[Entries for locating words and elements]
|---|

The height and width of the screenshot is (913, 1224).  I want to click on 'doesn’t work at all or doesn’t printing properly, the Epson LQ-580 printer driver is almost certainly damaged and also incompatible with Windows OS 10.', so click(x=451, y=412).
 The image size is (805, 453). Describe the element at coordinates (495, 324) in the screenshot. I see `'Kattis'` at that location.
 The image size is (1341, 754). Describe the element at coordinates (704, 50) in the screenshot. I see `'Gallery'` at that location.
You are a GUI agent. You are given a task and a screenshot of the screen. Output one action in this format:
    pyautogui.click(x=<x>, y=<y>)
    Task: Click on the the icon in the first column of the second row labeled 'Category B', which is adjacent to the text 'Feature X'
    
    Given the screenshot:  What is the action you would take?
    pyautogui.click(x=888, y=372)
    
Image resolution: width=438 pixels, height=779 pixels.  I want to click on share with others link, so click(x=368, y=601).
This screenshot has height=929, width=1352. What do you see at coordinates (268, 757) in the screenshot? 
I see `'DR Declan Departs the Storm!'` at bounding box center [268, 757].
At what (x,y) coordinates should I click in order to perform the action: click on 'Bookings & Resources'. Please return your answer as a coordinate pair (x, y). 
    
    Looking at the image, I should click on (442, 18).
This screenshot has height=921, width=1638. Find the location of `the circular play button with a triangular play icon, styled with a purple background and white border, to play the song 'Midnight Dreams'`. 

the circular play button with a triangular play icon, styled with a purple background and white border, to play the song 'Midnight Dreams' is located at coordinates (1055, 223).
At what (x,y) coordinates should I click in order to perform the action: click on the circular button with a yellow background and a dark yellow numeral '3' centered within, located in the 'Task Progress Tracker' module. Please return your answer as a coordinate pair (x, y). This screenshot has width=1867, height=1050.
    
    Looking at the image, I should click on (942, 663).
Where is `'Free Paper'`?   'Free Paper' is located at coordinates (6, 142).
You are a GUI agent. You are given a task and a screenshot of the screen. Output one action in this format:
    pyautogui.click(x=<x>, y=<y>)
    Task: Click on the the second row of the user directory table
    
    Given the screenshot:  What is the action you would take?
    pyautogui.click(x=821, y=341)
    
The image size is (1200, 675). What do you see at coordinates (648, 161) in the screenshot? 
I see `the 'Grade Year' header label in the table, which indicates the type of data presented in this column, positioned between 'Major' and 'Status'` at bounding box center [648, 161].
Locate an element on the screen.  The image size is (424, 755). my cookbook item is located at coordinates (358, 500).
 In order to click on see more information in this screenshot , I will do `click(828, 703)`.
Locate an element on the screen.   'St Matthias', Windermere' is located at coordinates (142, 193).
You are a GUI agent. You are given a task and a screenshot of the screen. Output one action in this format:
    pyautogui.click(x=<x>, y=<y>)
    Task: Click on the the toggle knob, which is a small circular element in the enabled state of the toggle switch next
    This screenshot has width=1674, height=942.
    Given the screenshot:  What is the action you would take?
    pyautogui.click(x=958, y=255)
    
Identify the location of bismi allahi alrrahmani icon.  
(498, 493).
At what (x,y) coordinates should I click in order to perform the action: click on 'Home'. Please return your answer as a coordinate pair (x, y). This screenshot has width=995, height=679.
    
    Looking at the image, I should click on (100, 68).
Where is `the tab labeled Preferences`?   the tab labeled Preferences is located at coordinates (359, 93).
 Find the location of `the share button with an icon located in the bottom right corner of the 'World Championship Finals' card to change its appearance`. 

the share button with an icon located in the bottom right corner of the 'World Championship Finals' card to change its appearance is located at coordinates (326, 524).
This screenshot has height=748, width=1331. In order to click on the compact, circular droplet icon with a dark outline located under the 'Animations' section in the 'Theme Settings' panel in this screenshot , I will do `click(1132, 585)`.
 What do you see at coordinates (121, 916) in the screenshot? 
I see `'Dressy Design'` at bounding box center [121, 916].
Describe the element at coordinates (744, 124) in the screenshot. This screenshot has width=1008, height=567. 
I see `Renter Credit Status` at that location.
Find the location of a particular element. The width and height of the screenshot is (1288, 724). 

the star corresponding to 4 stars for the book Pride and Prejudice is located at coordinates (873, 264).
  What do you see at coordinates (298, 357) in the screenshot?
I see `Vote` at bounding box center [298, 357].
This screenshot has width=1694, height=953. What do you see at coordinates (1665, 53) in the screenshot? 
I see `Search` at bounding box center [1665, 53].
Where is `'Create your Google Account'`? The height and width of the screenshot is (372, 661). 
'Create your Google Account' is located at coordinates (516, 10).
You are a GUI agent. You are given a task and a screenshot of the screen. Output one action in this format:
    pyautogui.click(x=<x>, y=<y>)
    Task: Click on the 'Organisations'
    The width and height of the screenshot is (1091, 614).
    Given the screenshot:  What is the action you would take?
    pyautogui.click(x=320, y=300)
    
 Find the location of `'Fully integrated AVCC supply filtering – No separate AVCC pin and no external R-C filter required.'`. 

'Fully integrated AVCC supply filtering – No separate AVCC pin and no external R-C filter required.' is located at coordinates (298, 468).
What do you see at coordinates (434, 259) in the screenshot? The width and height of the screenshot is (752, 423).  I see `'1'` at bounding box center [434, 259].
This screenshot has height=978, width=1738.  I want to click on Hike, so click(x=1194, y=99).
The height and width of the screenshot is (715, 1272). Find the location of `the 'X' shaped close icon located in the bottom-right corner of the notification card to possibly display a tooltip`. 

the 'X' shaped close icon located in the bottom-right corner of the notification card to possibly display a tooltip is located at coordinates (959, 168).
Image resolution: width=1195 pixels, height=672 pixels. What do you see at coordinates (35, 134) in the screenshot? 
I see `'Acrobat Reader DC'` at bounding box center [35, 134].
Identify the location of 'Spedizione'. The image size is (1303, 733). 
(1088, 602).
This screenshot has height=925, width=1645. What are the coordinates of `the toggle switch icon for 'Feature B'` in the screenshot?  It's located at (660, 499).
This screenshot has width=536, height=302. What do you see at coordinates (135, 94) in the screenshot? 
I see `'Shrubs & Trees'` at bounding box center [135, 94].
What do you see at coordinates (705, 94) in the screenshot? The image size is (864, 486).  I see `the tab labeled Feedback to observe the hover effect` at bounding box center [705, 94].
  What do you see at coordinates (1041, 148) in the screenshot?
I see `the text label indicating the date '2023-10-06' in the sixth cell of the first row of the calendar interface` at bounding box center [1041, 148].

|---|

• PROMPT
Copy word for word the lines of the records above, beginning with the line that contains "This screenshot has height=921, width=1638." and continuing through the line that contains "coordinates (6, 142).".

• CORRECT RESULT
This screenshot has height=921, width=1638. Find the location of `the circular play button with a triangular play icon, styled with a purple background and white border, to play the song 'Midnight Dreams'`. 

the circular play button with a triangular play icon, styled with a purple background and white border, to play the song 'Midnight Dreams' is located at coordinates (1055, 223).
At what (x,y) coordinates should I click in order to perform the action: click on the circular button with a yellow background and a dark yellow numeral '3' centered within, located in the 'Task Progress Tracker' module. Please return your answer as a coordinate pair (x, y). This screenshot has width=1867, height=1050.
    
    Looking at the image, I should click on (942, 663).
Where is `'Free Paper'`?   'Free Paper' is located at coordinates (6, 142).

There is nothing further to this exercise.